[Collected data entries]

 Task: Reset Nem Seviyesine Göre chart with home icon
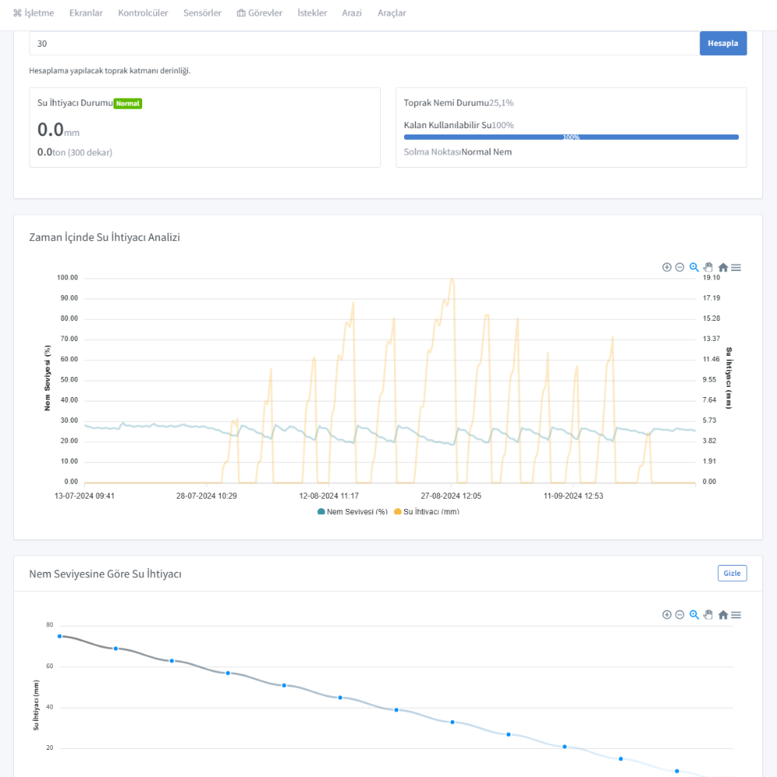(723, 615)
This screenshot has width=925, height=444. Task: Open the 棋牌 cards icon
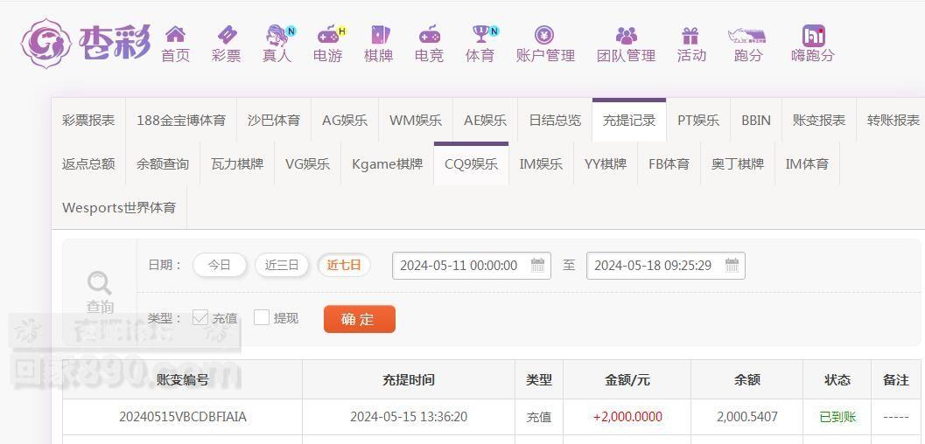pos(379,35)
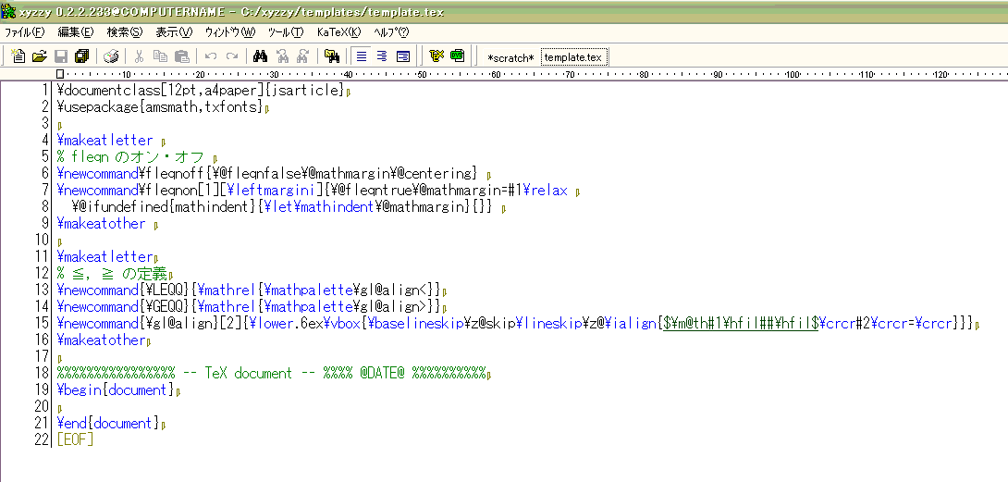The height and width of the screenshot is (482, 1008).
Task: Save the file with the floppy icon
Action: (60, 56)
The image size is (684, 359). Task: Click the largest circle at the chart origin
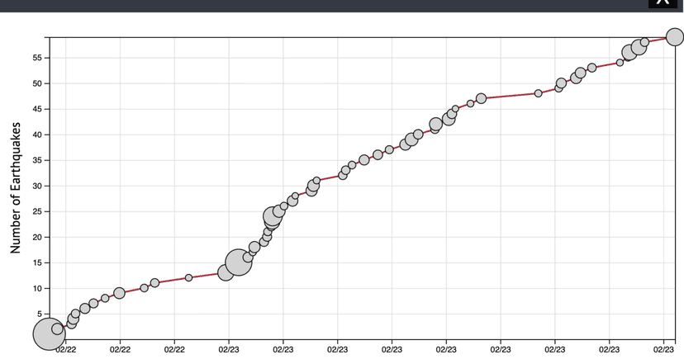coord(49,333)
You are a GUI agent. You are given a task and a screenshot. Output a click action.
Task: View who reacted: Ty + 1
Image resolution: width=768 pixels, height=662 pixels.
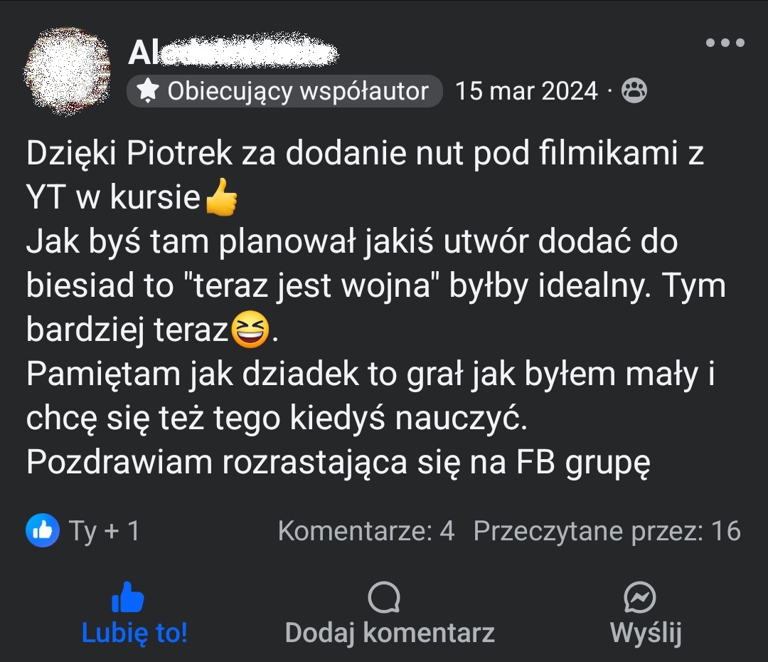[x=104, y=530]
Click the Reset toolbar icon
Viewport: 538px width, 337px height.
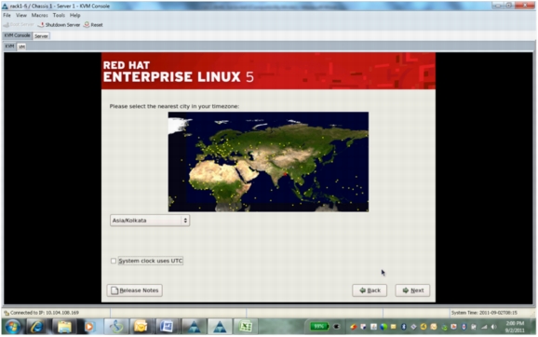tap(87, 25)
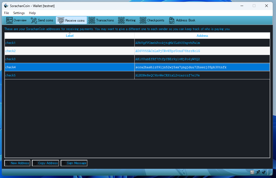Go to the Minting icon
This screenshot has height=178, width=276.
click(121, 20)
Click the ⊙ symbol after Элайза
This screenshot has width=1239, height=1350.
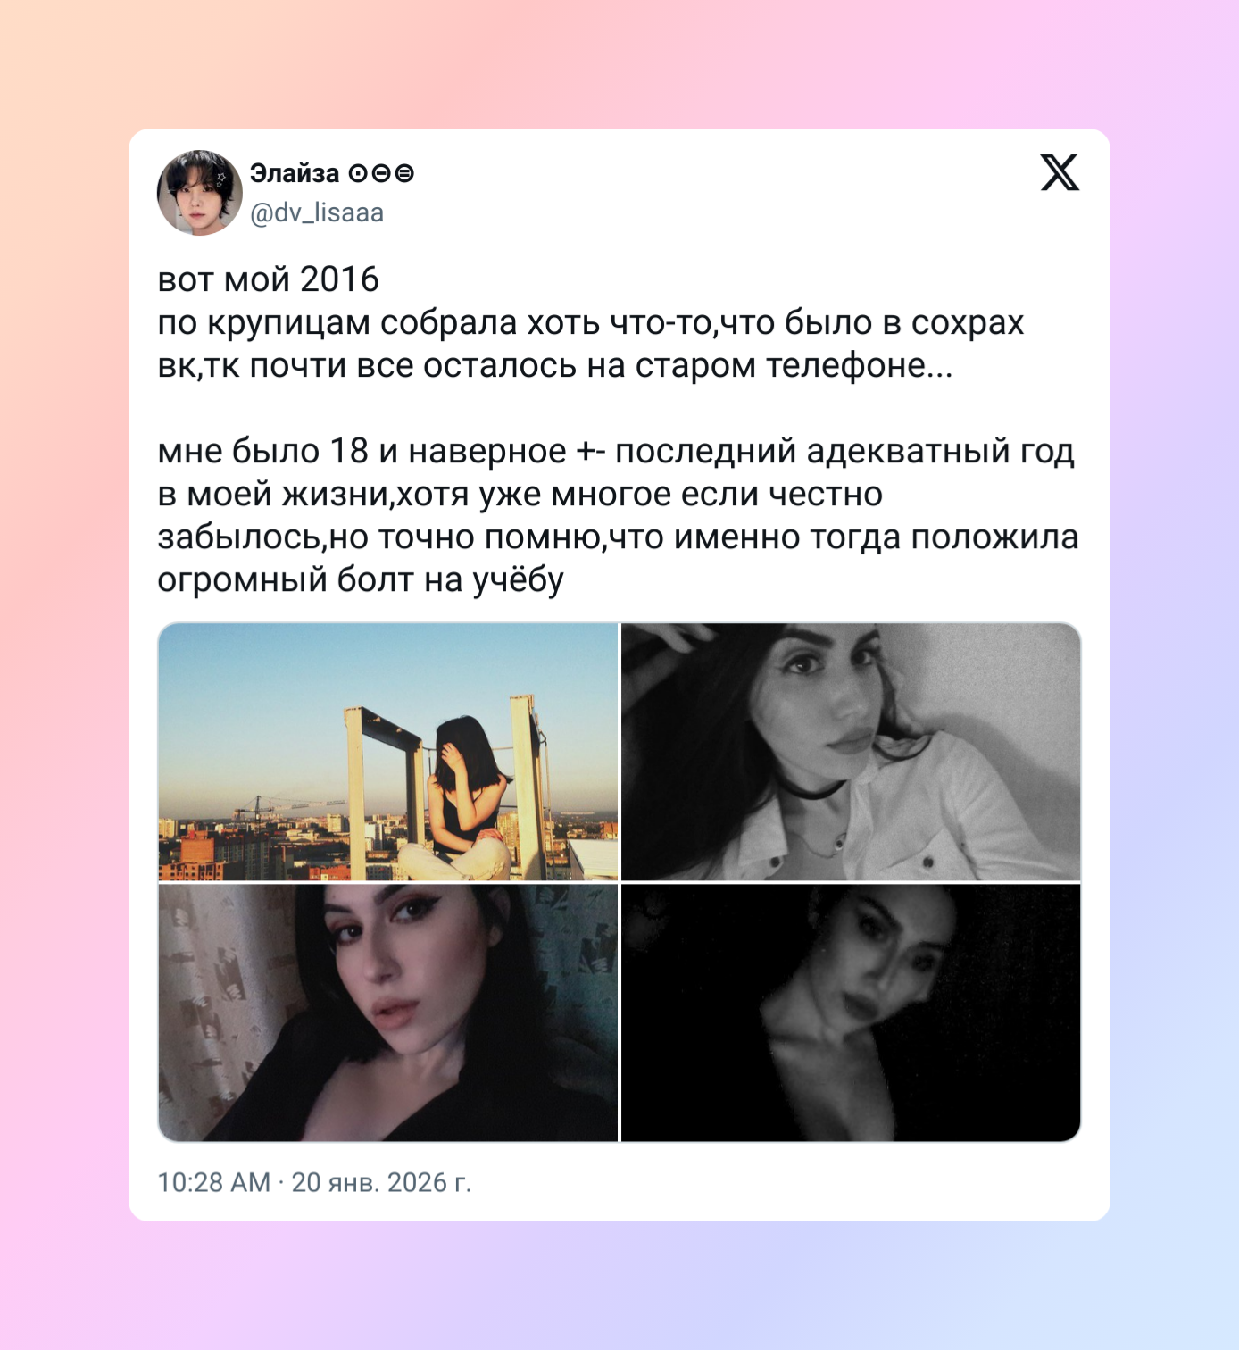pos(356,173)
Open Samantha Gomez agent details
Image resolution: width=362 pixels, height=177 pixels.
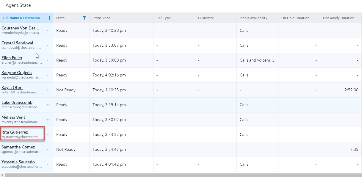(x=18, y=147)
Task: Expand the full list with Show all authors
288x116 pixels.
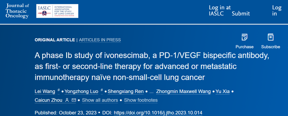Action: coord(100,100)

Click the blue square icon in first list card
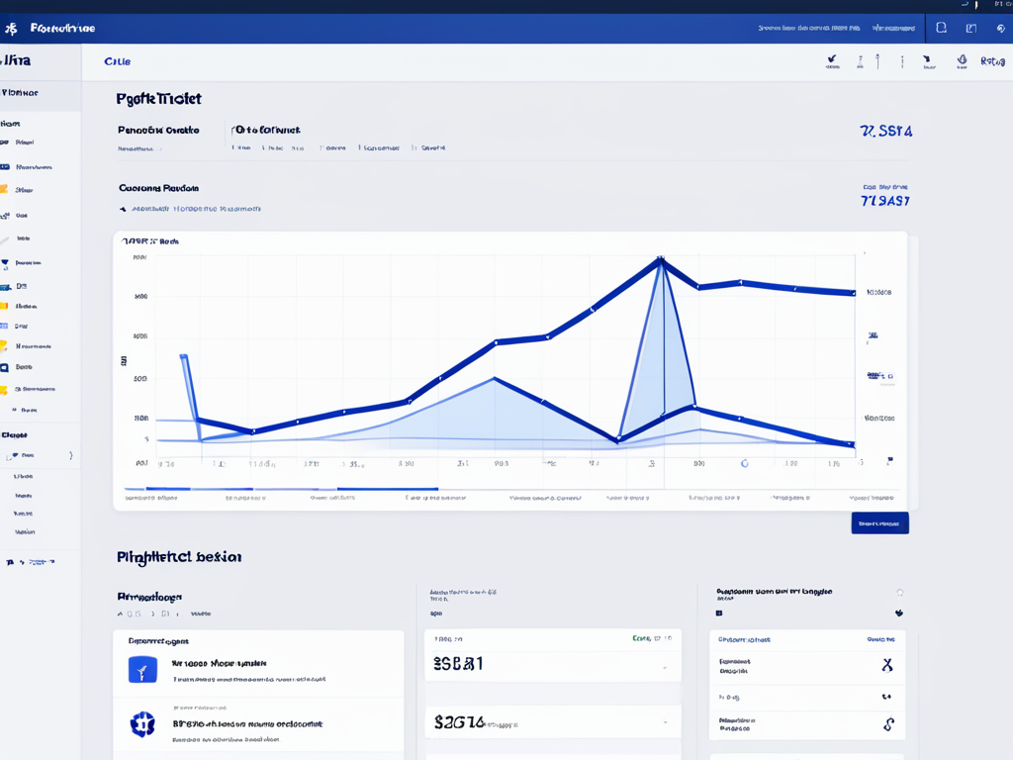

= EXERCISE INSTRUCTIONS =
Copy out, from the data above, every line holding the word "list".

= EXERCISE RESPONSE =
Task: Expand the full list with Show all authors
Click the blue square icon in first list card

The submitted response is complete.